▸ Text provided
+===+

Angelo Angelo - 1 month ago 6
C# Question

how to get a part from a string with regular expression in C#

How do I get 'Name' value and 'Age' value?

Case1 Data:

aaa bbbb; Name=John Lewis; ccc ddd; Age=20;


Case2 Data:

AAA bbbb; Age=21;


My regular expression:

(?:Name=(?'name'[\w\b]+)\;)[\s\S]*Age=(?'age'\d+)\;?


But no way to get values(Name, Age).

Answer

Case 1: Only Name is optional

A regex for your case should account for an optional Name field.

(?:\bName=(?<Name>[^;]+).*?;\s+)?\bAge=(?<Age>\d+)
^^^                            ^^

See the regex demo

If Name and Age data are on separate lines, use the regex with RegexOptions.Singleline flag.

Details:

  • (?:\bName=(?<Name>[^;]+).*?;\s+)? - an optional string of subpatterns
    • \bName= - a whole word "Name" + =
    • (?<Name>[^;]+) - Group "Name" capturing 1+ chars other than ;
    • .*? - any 0+ chars (other than newline if (?s) is not used)

+===+

▸ Directions for this task
Can you reproduce the C# regex thread above word for word, from start to finish?

▸ Data shown

+===+

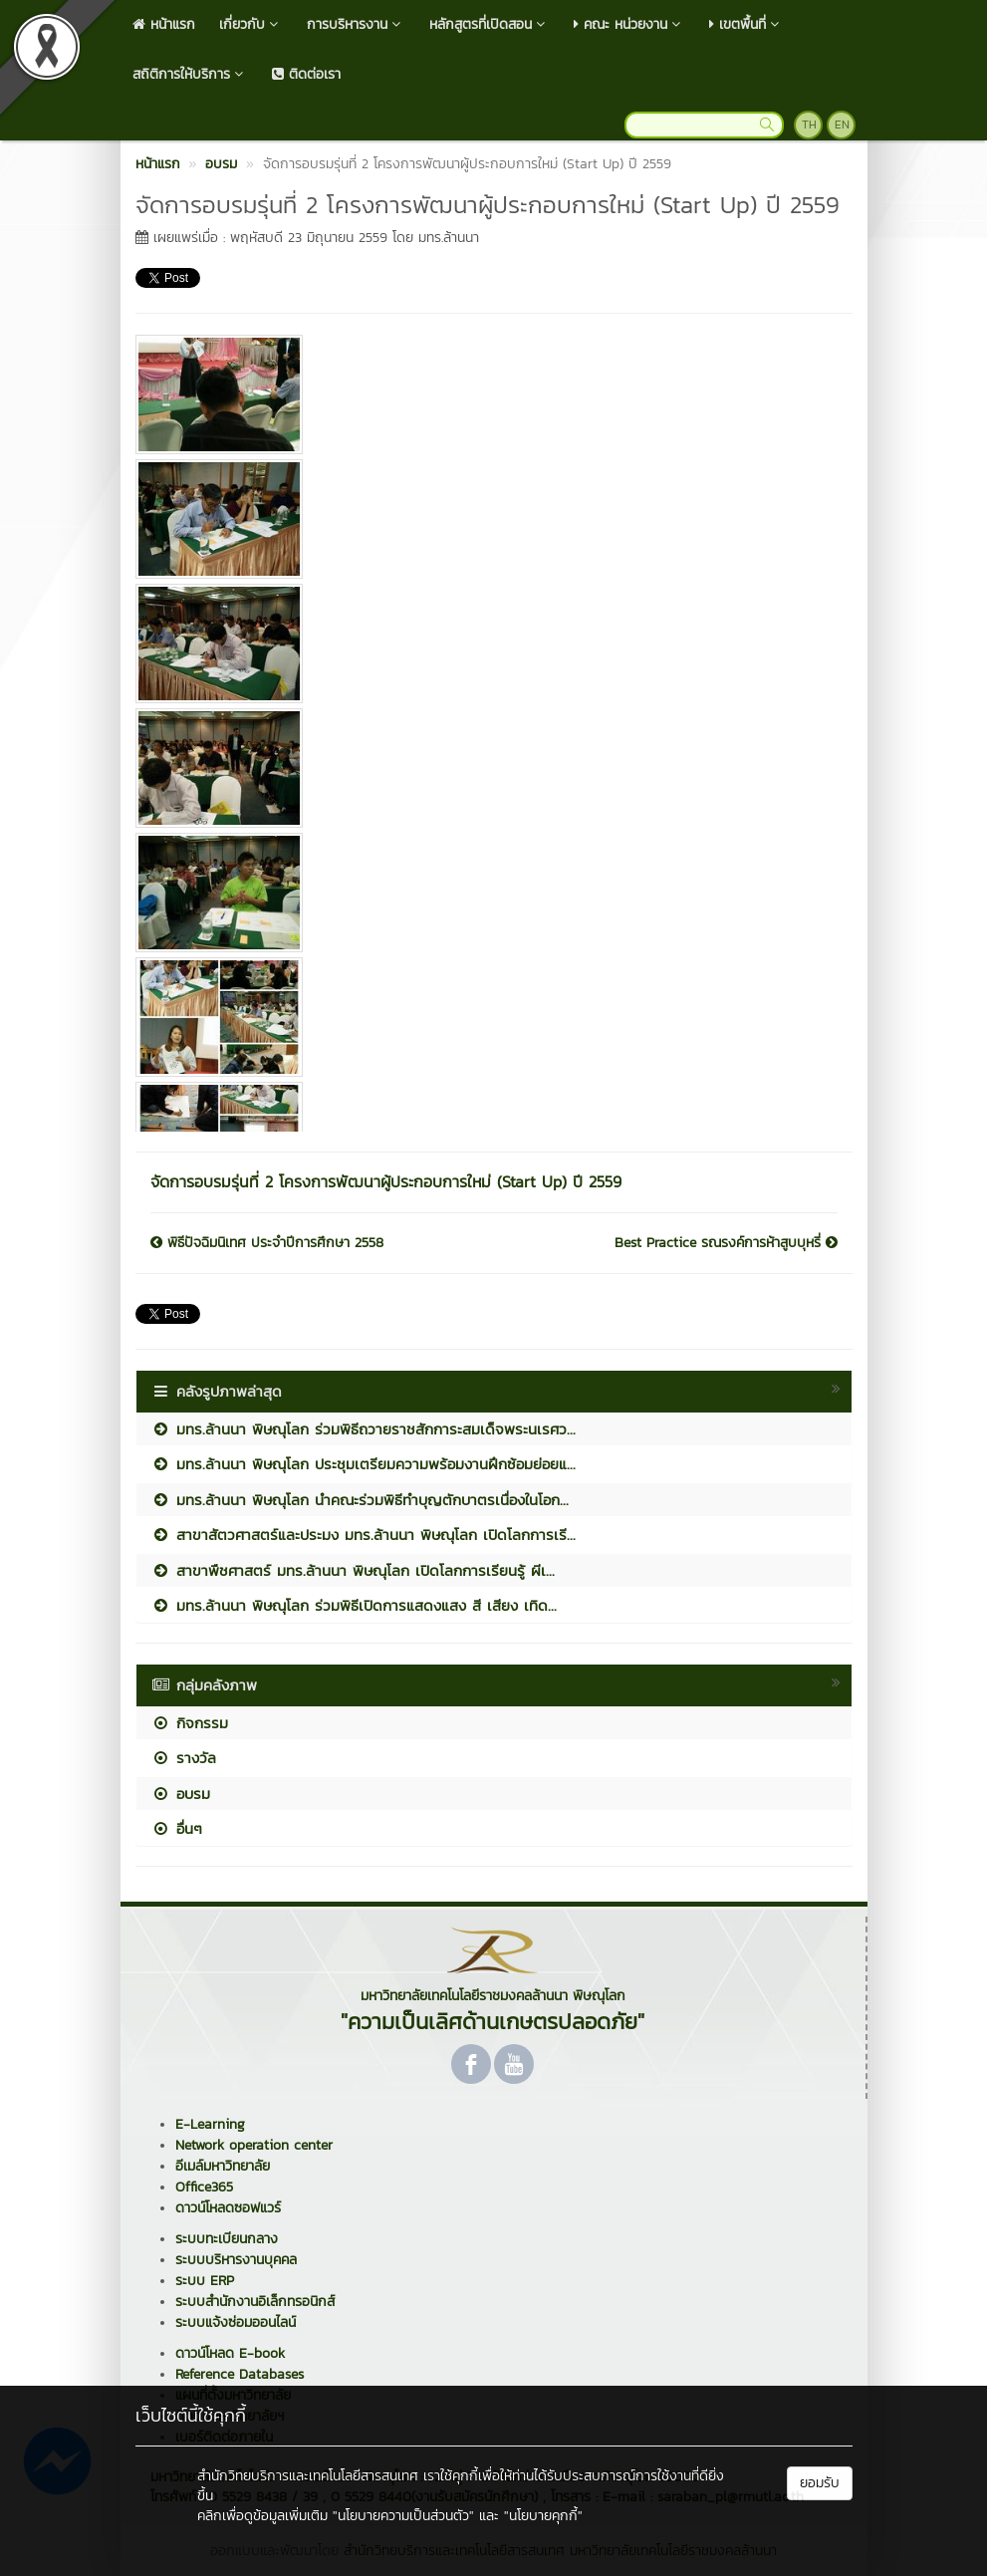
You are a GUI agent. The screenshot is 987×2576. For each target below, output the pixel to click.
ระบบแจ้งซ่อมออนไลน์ (235, 2322)
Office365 (204, 2187)
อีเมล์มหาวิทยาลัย (222, 2166)
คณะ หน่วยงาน (629, 24)
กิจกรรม (189, 1722)
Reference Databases (239, 2374)
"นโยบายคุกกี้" (543, 2515)
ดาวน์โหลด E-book (230, 2353)
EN (842, 124)
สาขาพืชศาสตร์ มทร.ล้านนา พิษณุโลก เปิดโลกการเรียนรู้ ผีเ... (353, 1570)
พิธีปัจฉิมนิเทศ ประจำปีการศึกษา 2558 (266, 1243)
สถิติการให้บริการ (190, 74)
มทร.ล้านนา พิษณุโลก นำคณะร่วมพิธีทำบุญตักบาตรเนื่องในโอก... (360, 1499)
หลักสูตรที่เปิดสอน (489, 24)
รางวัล (183, 1757)
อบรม (180, 1793)
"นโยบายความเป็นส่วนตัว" (403, 2515)
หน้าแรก (163, 24)
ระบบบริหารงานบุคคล (236, 2259)
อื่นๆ (176, 1828)
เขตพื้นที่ (746, 24)
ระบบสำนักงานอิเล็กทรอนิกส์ (255, 2301)
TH (809, 124)
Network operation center (254, 2145)
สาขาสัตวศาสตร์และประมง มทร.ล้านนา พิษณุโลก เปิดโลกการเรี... (363, 1534)
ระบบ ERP (204, 2280)
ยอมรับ (820, 2482)
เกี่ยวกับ (251, 24)
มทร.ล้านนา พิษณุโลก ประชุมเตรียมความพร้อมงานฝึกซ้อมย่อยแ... (363, 1463)
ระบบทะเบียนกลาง (226, 2238)
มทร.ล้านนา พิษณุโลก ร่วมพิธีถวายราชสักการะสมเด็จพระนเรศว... (363, 1428)
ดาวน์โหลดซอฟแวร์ (228, 2207)
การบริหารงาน (356, 24)
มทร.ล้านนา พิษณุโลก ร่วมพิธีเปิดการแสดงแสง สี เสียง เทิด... (354, 1605)
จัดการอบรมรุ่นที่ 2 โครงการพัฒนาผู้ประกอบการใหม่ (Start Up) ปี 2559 (385, 1181)
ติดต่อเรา (306, 74)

+===+

▸ Task response
Angelo Angelo - 1 month ago 6
C# Question

how to get a part from a string with regular expression in C#

How do I get 'Name' value and 'Age' value?

Case1 Data:

aaa bbbb; Name=John Lewis; ccc ddd; Age=20;


Case2 Data:

AAA bbbb; Age=21;


My regular expression:

(?:Name=(?'name'[\w\b]+)\;)[\s\S]*Age=(?'age'\d+)\;?


But no way to get values(Name, Age).

Answer

Case 1: Only Name is optional

A regex for your case should account for an optional Name field.

(?:\bName=(?<Name>[^;]+).*?;\s+)?\bAge=(?<Age>\d+)
^^^                            ^^

See the regex demo

If Name and Age data are on separate lines, use the regex with RegexOptions.Singleline flag.

Details:

  • (?:\bName=(?<Name>[^;]+).*?;\s+)? - an optional string of subpatterns
    • \bName= - a whole word "Name" + =
    • (?<Name>[^;]+) - Group "Name" capturing 1+ chars other than ;
    • .*? - any 0+ chars (other than newline if (?s) is not used)